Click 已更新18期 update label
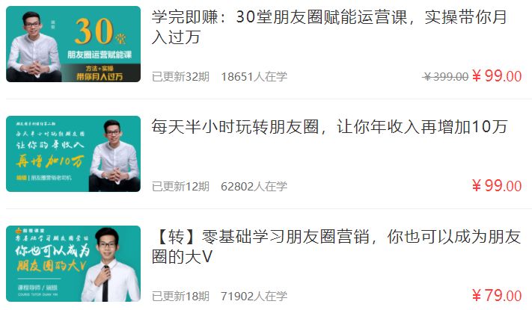This screenshot has width=532, height=310. [180, 296]
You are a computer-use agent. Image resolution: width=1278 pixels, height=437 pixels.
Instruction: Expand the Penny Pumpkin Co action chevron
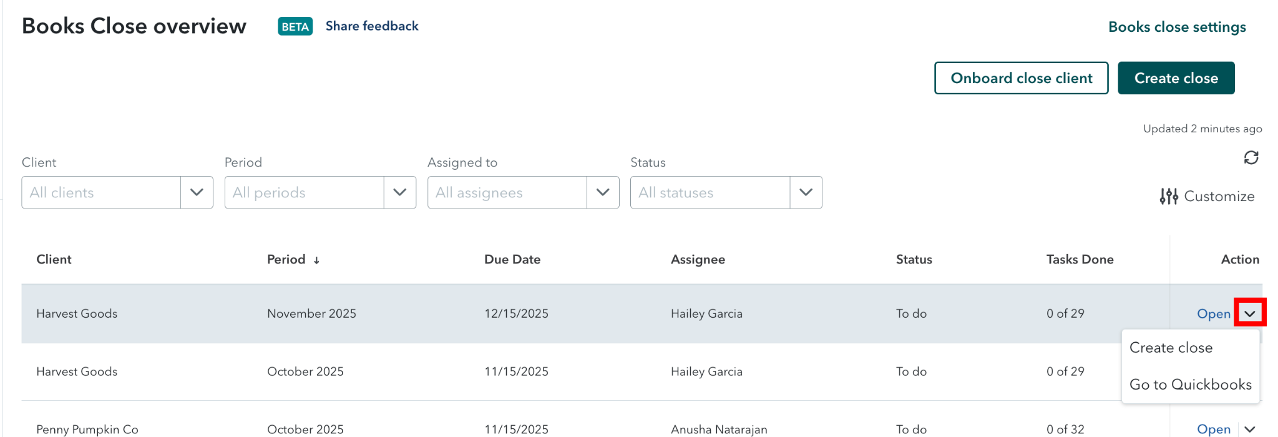1250,429
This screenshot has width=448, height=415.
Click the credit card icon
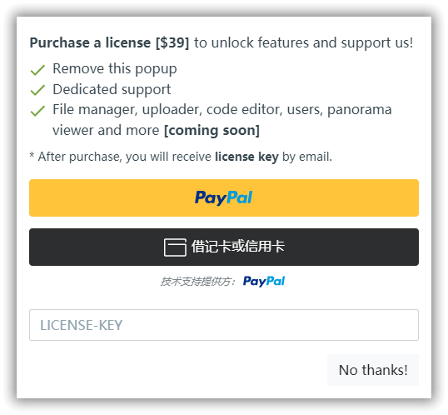(x=175, y=248)
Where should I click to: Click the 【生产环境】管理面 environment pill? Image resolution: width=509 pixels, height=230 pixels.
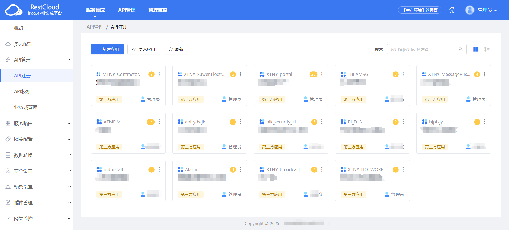[419, 10]
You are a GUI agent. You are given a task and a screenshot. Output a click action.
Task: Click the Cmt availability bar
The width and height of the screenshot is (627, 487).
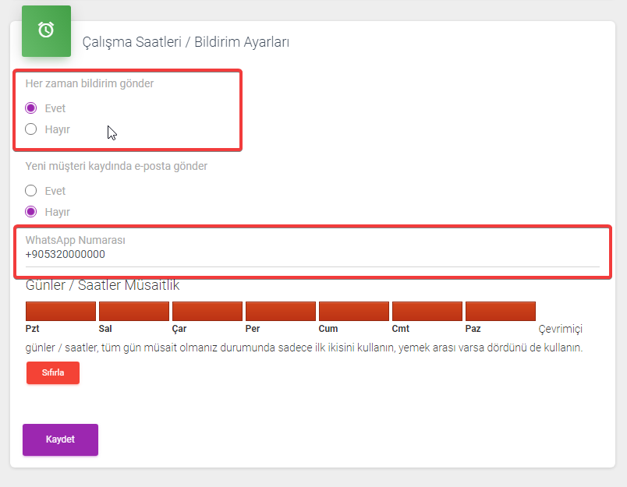pos(427,311)
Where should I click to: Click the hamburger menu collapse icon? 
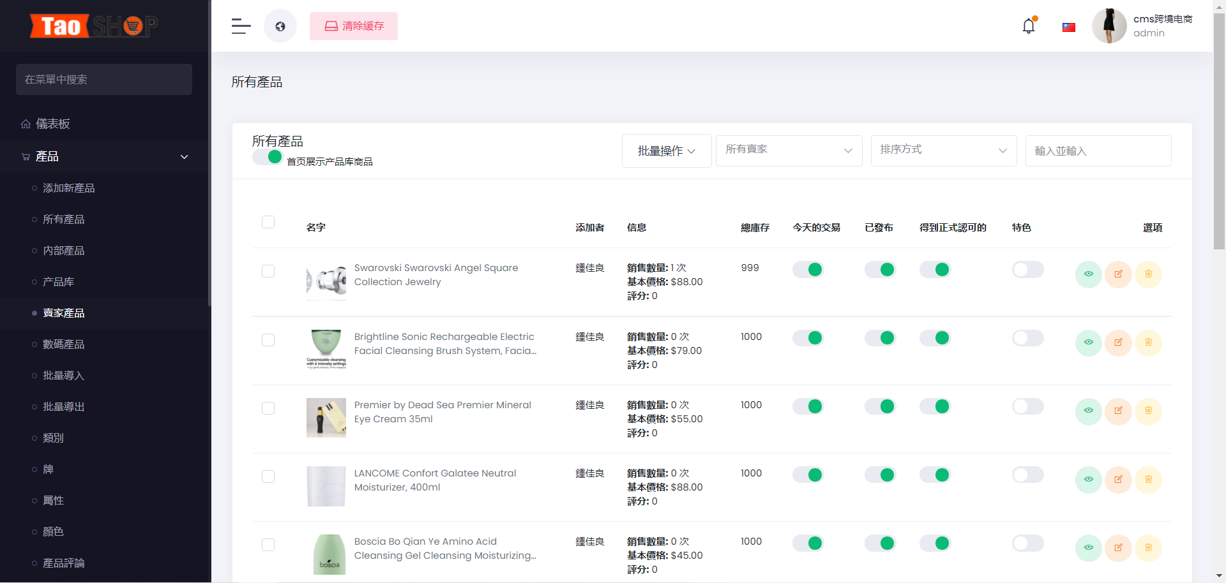241,26
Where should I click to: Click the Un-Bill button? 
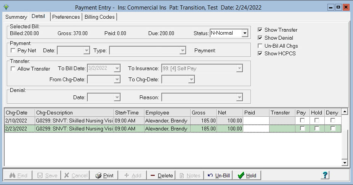coord(219,175)
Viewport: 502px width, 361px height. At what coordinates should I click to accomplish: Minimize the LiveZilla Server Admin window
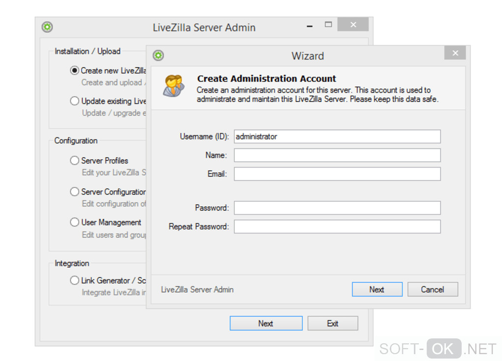click(310, 26)
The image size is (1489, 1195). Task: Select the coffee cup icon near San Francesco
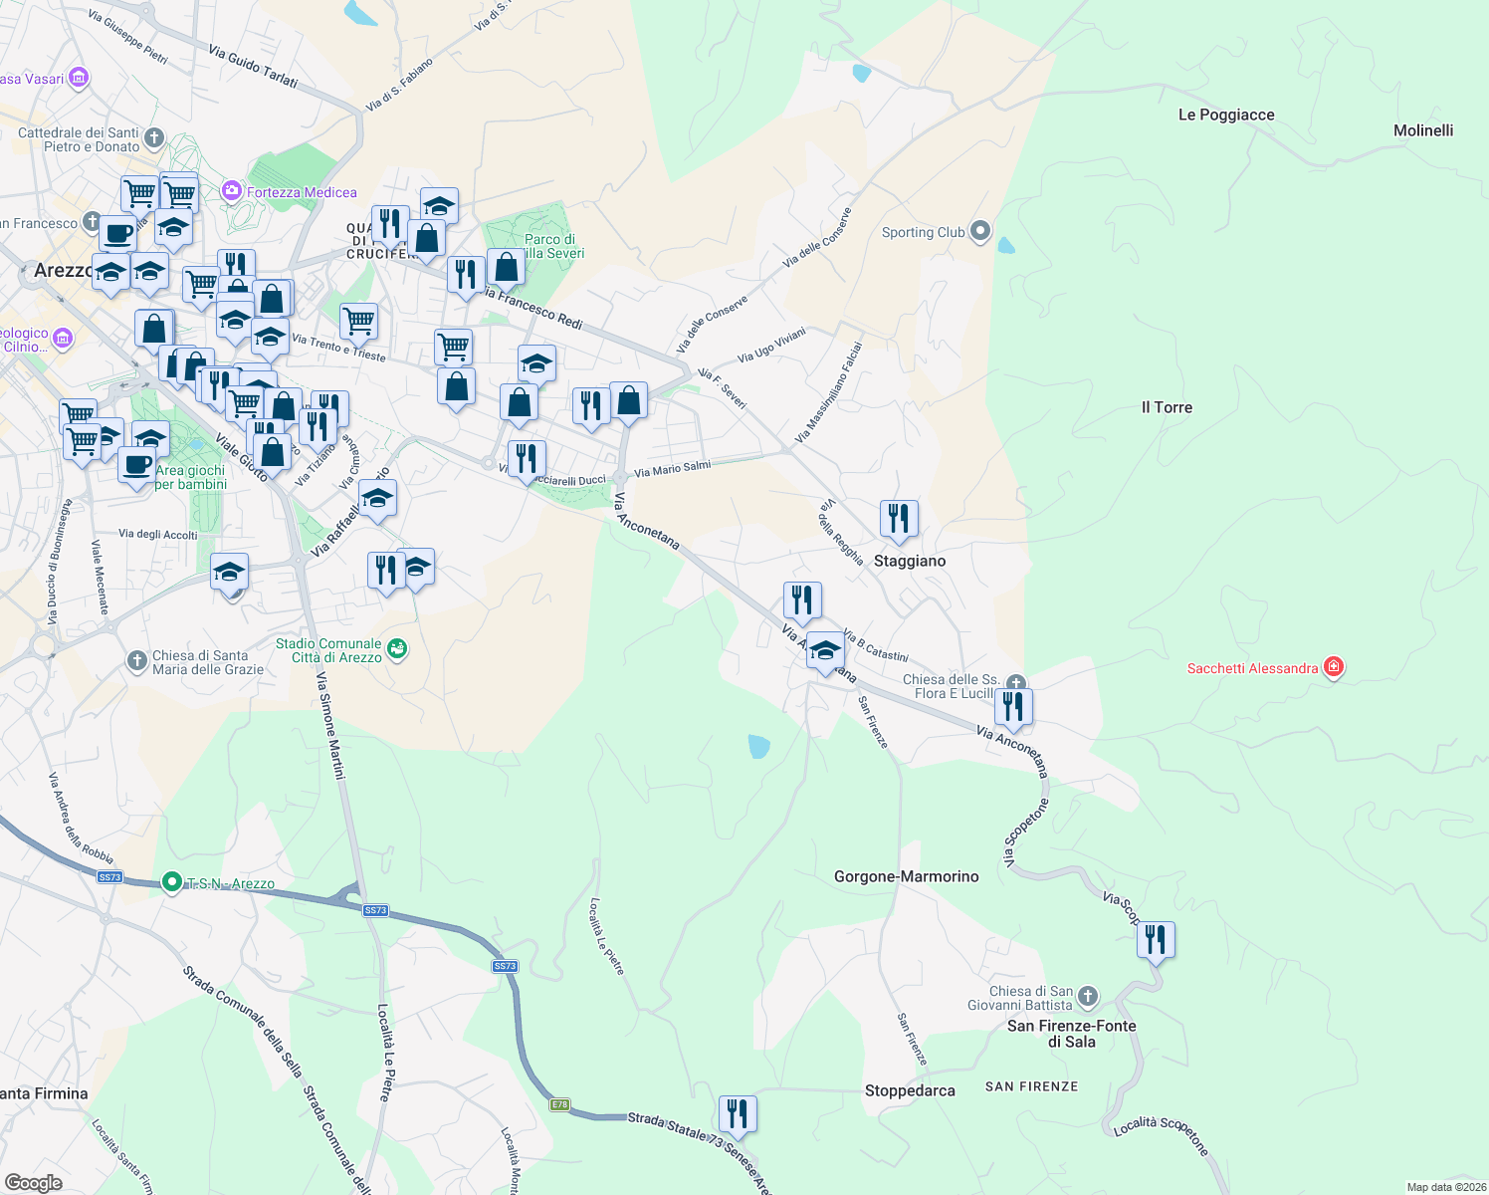coord(116,234)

* * * * *

■ EXERCISE OBJECTIVE ■
Revise the entries above so that every occurrence of "Where should I click to" reads "Where should I tap to", with all other text unchanged. Leave the pictures out of your answer.

■ RESULT OF THIS TASK ■
Click 已更新18期 update label
This screenshot has width=532, height=310. [180, 296]
You are a computer-use agent. Image resolution: width=1278 pixels, height=437 pixels.
Instruction: Expand the Penny Pumpkin Co action chevron
1250,429
This screenshot has width=448, height=415.
Click the credit card icon
(x=175, y=248)
Where should I tap to: Click the 【生产环境】管理面 environment pill? Image resolution: width=509 pixels, height=230 pixels.
[419, 10]
You are a GUI agent. You are given a task and a screenshot. Output a click action.
Task: Click the Cmt availability bar
The width and height of the screenshot is (627, 487).
pos(427,311)
Where should I tap to: Click the hamburger menu collapse icon? 
241,26
Where should I tap to: Click the Un-Bill button? 
coord(219,175)
Viewport: 502px width, 361px height. At what coordinates should I click to accomplish: Minimize the LiveZilla Server Admin window
click(310, 26)
The image size is (1489, 1195). Task: Select the coffee cup icon near San Francesco
coord(116,234)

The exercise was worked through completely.